* [To do] Nothing in the records may be dropped or altered when you repeat them.
──────
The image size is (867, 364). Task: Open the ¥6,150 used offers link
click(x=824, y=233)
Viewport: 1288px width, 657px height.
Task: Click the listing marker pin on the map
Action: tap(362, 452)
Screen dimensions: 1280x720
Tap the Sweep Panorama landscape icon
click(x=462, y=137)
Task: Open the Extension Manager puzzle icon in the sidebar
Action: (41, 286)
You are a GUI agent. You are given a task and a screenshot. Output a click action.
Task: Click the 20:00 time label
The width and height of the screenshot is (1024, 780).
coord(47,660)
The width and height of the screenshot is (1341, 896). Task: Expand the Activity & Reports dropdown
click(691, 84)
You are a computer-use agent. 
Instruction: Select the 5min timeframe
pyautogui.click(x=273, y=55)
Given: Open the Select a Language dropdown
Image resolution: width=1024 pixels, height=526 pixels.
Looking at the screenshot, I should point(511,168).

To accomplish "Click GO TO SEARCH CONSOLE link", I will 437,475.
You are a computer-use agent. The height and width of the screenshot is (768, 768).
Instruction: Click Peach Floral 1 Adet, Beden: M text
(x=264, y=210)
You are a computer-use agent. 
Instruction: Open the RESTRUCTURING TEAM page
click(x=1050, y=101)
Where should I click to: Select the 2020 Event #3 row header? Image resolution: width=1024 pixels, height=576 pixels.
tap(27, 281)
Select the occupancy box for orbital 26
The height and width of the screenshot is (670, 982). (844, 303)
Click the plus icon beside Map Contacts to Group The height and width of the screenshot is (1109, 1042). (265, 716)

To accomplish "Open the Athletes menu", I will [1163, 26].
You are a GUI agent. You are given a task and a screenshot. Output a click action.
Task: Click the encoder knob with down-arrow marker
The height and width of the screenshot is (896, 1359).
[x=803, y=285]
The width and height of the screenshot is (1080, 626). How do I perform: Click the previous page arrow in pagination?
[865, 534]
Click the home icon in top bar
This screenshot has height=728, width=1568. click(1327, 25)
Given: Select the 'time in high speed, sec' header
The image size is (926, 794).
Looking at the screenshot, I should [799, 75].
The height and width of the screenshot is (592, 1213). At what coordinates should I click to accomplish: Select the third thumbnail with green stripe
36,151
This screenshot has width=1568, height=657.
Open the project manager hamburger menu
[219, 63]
──────
* [Result for this task]
The image size is (867, 364). Task: Open the ¥6,150 used offers link
click(x=824, y=233)
Viewport: 1288px width, 657px height.
Task: Click the listing marker pin on the map
Action: tap(362, 452)
Screen dimensions: 1280x720
Tap the Sweep Panorama landscape icon
click(x=462, y=137)
Task: Open the Extension Manager puzzle icon in the sidebar
Action: (41, 286)
You are a GUI agent. You are given a task and a screenshot. Output a click action.
Task: Click the 20:00 time label
The width and height of the screenshot is (1024, 780).
coord(47,660)
The width and height of the screenshot is (1341, 896). Task: Expand the Activity & Reports dropdown
click(691, 84)
You are a computer-use agent. 
Instruction: Select the 5min timeframe
pyautogui.click(x=273, y=55)
Given: Open the Select a Language dropdown
Image resolution: width=1024 pixels, height=526 pixels.
Looking at the screenshot, I should point(511,168).

To accomplish "Click GO TO SEARCH CONSOLE link", I will 437,475.
You are a computer-use agent. The height and width of the screenshot is (768, 768).
Instruction: Click Peach Floral 1 Adet, Beden: M text
(x=264, y=210)
You are a computer-use agent. 
Instruction: Open the RESTRUCTURING TEAM page
click(x=1050, y=101)
Where should I click to: Select the 2020 Event #3 row header? Image resolution: width=1024 pixels, height=576 pixels.
tap(27, 281)
Select the occupancy box for orbital 26
The height and width of the screenshot is (670, 982). (844, 303)
Click the plus icon beside Map Contacts to Group The height and width of the screenshot is (1109, 1042). (265, 716)

To accomplish "Open the Athletes menu", I will [1163, 26].
You are a GUI agent. You are given a task and a screenshot. Output a click action.
Task: Click the encoder knob with down-arrow marker
The height and width of the screenshot is (896, 1359).
[x=803, y=285]
The width and height of the screenshot is (1080, 626). How do I perform: Click the previous page arrow in pagination?
[865, 534]
Click the home icon in top bar
This screenshot has height=728, width=1568. click(1327, 25)
Given: Select the 'time in high speed, sec' header
The image size is (926, 794).
Looking at the screenshot, I should [799, 75].
The height and width of the screenshot is (592, 1213). At what coordinates should I click to accomplish: Select the third thumbnail with green stripe
36,151
This screenshot has width=1568, height=657.
Open the project manager hamburger menu
[219, 63]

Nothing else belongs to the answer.